What you need to do: Return the Armco outlook passage word for word, from start to finish.

Document passage:
------------------------

Outlook: With all of its equipment now fully operational, Armco expects
increased production and continued reduction in losses at Mansfield in the
fourth quarter of 1996. The completion of the Specialty Flat-Rolled Steels
finishing facilities upgrades earlier this year resulted in increased
finishing capacity, further improvement in quality and lower costs, including
a reduction in the use of high cost outside processors. However, fourth
quarter 1996 volume will be adversely affected by customer holiday shutdowns,
while Armco's costs will be higher in the quarter due to its own annual
maintenance outages.
Demand for Armco's automotive chrome stainless, electrical and carbon steel
products remains relatively strong. However, the market conditions for
specialty strip and sheet and specialty semi-finished products have weakened
and are having an adverse effect on both volume and pricing. Weak market
conditions, together with higher imports, are expected to continue to exert
downward pressure on shipments and pricing of specialty strip and sheet and
specialty semi-finished products.

------------------------

Listed records:
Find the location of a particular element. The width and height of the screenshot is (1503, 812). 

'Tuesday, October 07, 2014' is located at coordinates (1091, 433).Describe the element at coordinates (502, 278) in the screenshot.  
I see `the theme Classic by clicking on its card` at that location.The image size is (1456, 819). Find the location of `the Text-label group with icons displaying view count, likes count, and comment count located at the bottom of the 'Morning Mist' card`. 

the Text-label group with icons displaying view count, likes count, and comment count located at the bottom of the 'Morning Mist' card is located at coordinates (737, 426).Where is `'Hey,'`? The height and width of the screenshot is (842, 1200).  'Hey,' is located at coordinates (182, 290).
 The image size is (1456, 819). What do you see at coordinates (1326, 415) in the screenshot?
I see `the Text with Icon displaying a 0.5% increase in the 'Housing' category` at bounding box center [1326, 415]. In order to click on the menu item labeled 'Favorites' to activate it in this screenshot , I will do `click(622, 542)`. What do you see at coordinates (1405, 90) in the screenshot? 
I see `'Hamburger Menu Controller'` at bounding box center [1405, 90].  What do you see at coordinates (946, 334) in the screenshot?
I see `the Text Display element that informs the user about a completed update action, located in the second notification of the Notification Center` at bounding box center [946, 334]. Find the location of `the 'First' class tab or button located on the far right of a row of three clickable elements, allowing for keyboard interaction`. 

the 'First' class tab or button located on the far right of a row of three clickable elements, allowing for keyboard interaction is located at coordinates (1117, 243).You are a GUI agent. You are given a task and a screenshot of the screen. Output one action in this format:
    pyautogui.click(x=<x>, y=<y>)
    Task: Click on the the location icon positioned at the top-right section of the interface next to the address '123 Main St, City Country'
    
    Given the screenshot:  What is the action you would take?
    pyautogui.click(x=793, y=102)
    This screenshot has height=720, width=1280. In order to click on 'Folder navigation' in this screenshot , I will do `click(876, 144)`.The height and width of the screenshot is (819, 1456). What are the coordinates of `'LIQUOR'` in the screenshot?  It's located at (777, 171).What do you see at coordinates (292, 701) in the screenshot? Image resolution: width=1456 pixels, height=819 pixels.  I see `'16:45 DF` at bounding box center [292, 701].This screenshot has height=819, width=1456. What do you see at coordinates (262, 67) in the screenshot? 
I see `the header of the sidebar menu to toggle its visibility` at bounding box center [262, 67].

------------------------

The completed task:
Outlook: With all of its equipment now fully operational, Armco expects
increased production and continued reduction in losses at Mansfield in the
fourth quarter of 1996. The completion of the Specialty Flat-Rolled Steels
finishing facilities upgrades earlier this year resulted in increased
finishing capacity, further improvement in quality and lower costs, including
a reduction in the use of high cost outside processors. However, fourth
quarter 1996 volume will be adversely affected by customer holiday shutdowns,
while Armco's costs will be higher in the quarter due to its own annual
maintenance outages.
Demand for Armco's automotive chrome stainless, electrical and carbon steel
products remains relatively strong. However, the market conditions for
specialty strip and sheet and specialty semi-finished products have weakened
and are having an adverse effect on both volume and pricing. Weak market
conditions, together with higher imports, are expected to continue to exert
downward pressure on shipments and pricing of specialty strip and sheet and
specialty semi-finished products.